Canadian magazine about role-playing games

The Apprentice is a Canadian magazine about role-playing games that was edited and published by David Berman.

==Publication history==
Berman published The Apprentice in Ottawa from 1977 to 1980, before going on to study at university. Content included reviews of role-playing resources available to players in the early days of the hobby, interviews with industry personalities, pieces of fiction, adaptations of well-known literary works to role-playing systems, and role-playing adventures.

==Reviews==
In the January 1979 edition of Dragon (Issue #22), Gary Gygax was savage in his criticism of the second issue of The Apprentice. He lambasted the magazine for incorrectly attributing publication of Dragon to TSR Hobbies rather than TSR Periodicals, found the published role-playing adventure, which concerns a flock of magically enlarged pigeons, to be "for the birds", and excoriated Berman for interviewing one of Gygax's chief rivals, Ken St Andre, designer of Tunnels & Trolls. Gygax concluded that it was unlikely that Berman "will ever reach the status of journeyman, let alone master."

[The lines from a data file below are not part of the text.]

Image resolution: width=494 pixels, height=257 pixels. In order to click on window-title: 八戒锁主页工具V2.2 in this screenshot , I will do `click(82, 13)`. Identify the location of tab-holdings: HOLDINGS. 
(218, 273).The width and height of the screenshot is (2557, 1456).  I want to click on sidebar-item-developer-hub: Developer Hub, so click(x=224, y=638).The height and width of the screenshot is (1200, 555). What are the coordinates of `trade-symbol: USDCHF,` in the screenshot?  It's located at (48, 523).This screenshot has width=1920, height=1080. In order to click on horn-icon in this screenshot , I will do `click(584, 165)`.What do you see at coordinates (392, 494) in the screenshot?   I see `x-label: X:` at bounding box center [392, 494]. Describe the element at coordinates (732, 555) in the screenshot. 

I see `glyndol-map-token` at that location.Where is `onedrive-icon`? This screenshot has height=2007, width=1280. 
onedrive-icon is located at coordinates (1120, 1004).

A year later, in the January 1980 edition of Dragon, Gygax was considerably more complimentary about the fifth issue of The Apprentice, saying that it was "very good for an amateur magazine." Gygax complimented the magazine on various articles he found interesting. His only criticism this time was Berman's use of the acronym FRP (fantasy role-playing), which Gygax thought was "quite acceptable to hard-core game hobbyistst but they help to form a meaningless jargon to newcomers and the general public." He concluded that this magazine was "one of the better buys amongst amateur and semi-pro magazine offerings. If it continues to improve as rapidly as this, it will become a factor in the professional ranks in a year or so."